Sgt. Penny spoke to a group of Stettler Rotary members during a luncheon April 9. He said people ask if they are allowed legally to shoot someone who breaks into their home.
“I’m a judge, explain to me why you did what you did. Tell me what the person was doing.
“How people perceive danger is subjective,” added Sgt. Penny. “As a police officer I would perceive things different than you would experience.”
He said there are several factors that need to be considered such as: Are you alone? Are they alone? Is the person bigger than me? Is the person smaller than me? Is there a gender difference? Do they have a firearm? Are they coming towards me? Is it day or night? The most important factor, however, is if you’re able to articulate to a judge why you did what you did.

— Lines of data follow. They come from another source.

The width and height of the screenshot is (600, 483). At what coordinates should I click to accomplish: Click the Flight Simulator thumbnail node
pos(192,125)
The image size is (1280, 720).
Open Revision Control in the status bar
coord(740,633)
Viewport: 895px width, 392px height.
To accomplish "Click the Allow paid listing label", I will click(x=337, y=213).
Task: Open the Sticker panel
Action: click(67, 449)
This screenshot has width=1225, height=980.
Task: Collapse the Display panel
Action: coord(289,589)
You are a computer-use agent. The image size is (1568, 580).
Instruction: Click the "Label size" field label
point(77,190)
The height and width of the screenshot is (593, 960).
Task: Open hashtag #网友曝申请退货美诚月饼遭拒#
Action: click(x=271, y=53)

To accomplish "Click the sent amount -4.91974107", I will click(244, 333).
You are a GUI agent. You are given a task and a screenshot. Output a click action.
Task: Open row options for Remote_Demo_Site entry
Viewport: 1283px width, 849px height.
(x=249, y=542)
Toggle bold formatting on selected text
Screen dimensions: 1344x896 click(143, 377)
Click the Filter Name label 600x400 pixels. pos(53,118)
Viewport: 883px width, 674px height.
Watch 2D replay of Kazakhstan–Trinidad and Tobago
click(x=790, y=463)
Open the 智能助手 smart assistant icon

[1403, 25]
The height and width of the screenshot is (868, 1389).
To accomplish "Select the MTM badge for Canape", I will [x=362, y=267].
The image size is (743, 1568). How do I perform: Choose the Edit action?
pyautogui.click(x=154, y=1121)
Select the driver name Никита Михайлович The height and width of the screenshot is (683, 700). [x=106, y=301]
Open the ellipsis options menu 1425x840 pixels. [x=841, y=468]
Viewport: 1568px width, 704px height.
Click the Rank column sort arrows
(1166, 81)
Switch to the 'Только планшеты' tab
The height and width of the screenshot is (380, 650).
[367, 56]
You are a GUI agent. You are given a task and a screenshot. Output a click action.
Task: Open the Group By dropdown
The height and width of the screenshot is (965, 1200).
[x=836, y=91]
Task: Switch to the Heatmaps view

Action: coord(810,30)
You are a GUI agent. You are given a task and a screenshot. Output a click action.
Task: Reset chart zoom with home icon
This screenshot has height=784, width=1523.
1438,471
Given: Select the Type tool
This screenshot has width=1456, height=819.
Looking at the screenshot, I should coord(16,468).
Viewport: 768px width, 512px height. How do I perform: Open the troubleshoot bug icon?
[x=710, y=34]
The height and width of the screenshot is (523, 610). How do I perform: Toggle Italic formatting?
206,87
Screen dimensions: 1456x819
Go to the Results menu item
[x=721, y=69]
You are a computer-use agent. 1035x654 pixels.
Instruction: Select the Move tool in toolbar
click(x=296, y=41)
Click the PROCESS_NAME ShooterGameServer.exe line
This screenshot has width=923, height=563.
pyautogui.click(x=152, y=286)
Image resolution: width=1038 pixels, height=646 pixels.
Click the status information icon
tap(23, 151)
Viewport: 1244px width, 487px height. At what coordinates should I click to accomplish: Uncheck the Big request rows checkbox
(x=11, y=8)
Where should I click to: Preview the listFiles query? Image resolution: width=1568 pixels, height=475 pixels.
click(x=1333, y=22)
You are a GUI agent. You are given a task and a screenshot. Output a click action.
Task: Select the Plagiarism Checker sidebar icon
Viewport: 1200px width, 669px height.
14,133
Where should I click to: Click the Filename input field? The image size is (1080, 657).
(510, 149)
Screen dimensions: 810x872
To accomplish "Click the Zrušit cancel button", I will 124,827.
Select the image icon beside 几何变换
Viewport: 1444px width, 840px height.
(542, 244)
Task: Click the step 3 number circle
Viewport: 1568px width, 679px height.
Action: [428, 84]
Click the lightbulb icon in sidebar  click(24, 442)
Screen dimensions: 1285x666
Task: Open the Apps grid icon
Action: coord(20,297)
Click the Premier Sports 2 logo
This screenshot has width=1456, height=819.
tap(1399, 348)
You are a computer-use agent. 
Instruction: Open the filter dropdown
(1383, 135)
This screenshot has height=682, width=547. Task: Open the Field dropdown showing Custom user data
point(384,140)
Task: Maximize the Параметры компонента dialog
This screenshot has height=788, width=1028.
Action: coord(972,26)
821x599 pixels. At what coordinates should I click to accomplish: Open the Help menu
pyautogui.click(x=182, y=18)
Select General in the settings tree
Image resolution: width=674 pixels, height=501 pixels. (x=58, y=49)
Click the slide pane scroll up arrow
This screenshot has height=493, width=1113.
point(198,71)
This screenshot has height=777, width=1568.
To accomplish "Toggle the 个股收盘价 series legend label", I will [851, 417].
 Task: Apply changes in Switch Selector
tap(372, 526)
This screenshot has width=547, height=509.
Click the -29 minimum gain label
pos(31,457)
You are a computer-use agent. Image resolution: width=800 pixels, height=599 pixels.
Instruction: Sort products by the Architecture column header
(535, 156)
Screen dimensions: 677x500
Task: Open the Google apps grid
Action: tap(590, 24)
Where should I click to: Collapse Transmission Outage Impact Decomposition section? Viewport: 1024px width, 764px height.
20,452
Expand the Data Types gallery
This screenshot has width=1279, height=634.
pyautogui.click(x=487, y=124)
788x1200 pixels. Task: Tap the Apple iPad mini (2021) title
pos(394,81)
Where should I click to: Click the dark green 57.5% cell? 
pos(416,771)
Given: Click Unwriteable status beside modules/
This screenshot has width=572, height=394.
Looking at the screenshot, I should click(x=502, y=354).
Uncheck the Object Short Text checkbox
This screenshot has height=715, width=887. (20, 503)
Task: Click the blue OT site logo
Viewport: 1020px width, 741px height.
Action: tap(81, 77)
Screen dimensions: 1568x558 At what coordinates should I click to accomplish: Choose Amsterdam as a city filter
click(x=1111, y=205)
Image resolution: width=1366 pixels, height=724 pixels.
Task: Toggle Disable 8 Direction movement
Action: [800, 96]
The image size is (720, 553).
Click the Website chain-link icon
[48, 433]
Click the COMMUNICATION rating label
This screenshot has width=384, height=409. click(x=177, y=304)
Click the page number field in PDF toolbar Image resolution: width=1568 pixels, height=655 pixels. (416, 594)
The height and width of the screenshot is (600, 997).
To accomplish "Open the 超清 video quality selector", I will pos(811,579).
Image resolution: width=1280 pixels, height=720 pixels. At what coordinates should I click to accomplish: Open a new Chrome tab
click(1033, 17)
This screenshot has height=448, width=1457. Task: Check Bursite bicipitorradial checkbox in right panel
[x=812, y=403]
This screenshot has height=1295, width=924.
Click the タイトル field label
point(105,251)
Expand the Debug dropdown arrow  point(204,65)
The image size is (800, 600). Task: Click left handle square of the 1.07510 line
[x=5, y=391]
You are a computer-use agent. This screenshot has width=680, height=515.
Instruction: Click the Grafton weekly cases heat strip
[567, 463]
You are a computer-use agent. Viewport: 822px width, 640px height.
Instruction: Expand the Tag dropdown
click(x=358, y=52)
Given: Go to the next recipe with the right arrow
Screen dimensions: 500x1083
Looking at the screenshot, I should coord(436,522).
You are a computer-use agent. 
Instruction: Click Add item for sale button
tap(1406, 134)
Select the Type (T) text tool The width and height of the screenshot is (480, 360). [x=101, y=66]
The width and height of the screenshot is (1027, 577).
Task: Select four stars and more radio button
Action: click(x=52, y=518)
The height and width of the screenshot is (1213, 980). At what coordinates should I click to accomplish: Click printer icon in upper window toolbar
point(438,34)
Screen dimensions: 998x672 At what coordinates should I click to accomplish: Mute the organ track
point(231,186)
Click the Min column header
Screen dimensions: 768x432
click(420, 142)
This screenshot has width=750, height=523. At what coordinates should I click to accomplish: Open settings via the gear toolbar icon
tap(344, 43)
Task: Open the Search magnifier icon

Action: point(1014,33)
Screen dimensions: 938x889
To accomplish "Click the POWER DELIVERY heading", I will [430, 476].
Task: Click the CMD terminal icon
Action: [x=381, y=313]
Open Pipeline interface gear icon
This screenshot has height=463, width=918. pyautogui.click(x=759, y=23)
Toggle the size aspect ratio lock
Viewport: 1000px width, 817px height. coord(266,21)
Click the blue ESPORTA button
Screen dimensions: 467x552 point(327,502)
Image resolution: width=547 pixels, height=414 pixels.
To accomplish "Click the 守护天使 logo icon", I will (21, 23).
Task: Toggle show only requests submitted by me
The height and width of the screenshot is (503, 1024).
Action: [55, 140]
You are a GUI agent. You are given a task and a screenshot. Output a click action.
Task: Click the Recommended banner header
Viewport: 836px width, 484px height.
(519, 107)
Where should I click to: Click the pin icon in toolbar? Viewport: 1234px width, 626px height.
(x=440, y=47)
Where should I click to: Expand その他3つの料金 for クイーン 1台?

In addition, Sgt. Penny said if you fire a warning shot you are responsible for what happens with that bullet, where it goes.
To help reduce property theft, Sgt. Penny said people need to take more preventative measures such as taking their keys and locking their vehicles. People need to lock their homes and garages.
“It’s up to the individual,” he said, adding that people in rural communities are used to not locking things up but they need to change their thinking.
“The reason why criminals are coming to rural communities is because they are finding success.”
Sgt. Penny said there’s a reason criminals break into homes in summer villages like Rochon and White Sands.
“Most of the houses are empty all winter long. How many people have any kind of security system is likely next to none.”
Sgt. Penny said break and enters into residences often happen when people are at work and said it doesn’t take long for a criminal to commit a crime.
“You have to take steps to prevent (crime). The positive thing is people are paying attention.”